[WHAT THE EXERCISE ASKS] Quote the records word for word, starting with the line that contains "Choose answer π(12 − 10i) option d" and stopping after the line that contains "tap(186, 175)".

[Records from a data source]
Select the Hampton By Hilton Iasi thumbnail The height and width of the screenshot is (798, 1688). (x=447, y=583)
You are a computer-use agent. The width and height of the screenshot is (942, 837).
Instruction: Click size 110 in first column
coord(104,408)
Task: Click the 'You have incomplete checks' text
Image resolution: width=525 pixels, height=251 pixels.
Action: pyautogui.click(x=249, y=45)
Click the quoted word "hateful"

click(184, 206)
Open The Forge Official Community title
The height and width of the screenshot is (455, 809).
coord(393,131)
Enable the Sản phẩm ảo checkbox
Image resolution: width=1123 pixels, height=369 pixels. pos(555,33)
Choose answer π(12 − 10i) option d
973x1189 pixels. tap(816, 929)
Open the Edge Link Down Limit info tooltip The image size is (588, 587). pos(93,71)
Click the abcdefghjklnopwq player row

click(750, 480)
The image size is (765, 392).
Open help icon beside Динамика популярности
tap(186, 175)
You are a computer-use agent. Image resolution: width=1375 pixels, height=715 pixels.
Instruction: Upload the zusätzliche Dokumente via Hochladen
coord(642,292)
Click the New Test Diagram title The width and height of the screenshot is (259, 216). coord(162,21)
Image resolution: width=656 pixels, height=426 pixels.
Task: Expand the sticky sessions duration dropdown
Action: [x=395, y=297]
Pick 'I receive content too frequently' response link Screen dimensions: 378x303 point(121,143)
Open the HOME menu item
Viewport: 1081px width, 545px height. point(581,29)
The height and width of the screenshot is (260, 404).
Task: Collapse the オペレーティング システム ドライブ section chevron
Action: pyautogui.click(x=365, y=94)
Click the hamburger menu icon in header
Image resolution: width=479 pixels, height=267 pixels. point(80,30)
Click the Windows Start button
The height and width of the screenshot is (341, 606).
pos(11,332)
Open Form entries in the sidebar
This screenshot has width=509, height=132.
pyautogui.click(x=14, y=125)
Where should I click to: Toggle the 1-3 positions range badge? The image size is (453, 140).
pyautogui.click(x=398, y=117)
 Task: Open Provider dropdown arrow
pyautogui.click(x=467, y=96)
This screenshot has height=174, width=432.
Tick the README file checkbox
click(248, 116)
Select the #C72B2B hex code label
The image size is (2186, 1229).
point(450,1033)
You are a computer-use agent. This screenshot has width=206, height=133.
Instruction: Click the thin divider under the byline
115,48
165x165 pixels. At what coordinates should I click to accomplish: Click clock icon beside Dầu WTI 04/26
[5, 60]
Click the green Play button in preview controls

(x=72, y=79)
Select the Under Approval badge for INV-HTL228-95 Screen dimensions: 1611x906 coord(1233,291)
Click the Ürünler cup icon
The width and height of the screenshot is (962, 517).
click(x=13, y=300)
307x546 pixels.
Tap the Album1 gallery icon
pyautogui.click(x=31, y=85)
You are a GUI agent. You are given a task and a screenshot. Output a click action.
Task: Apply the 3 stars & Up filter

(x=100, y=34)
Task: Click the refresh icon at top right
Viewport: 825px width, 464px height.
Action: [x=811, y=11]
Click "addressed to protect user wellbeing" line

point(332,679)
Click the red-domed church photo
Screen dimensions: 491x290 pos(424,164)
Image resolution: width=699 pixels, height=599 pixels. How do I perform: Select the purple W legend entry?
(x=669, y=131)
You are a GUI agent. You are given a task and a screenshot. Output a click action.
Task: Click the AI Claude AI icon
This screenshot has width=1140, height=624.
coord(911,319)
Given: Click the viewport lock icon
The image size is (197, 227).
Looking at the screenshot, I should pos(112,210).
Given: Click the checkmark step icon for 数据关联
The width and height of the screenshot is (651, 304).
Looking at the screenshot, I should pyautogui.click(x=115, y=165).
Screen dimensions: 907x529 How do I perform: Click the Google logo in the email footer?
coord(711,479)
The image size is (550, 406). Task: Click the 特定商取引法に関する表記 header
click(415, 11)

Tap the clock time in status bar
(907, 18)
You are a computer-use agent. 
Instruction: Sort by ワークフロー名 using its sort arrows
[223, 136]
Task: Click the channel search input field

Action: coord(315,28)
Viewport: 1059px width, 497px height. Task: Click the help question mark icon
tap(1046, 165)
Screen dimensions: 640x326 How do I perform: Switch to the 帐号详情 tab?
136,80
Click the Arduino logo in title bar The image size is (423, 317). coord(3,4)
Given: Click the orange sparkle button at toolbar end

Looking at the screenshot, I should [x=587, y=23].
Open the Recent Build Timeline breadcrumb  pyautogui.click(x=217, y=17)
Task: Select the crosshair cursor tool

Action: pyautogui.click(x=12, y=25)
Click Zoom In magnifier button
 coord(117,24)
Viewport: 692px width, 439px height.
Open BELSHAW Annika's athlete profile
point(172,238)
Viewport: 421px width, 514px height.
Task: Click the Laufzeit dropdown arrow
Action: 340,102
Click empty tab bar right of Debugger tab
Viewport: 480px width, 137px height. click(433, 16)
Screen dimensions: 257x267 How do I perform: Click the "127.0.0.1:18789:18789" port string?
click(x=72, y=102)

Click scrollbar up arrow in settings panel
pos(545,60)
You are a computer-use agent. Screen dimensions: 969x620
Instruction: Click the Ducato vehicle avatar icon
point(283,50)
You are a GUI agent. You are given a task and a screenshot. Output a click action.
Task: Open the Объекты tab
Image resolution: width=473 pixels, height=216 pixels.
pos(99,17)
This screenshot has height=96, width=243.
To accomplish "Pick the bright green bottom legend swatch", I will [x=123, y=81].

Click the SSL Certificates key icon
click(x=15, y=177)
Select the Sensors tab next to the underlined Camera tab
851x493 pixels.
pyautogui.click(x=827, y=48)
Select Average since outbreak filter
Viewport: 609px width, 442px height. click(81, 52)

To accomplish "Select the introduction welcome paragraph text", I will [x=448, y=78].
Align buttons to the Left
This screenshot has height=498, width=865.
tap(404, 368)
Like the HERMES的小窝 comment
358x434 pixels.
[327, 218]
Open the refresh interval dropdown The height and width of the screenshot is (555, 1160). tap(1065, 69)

[WRITTEN ANSWER]
Choose answer π(12 − 10i) option d
973x1189 pixels. tap(816, 929)
Open the Edge Link Down Limit info tooltip The image size is (588, 587). pos(93,71)
Click the abcdefghjklnopwq player row

click(750, 480)
The image size is (765, 392).
Open help icon beside Динамика популярности
tap(186, 175)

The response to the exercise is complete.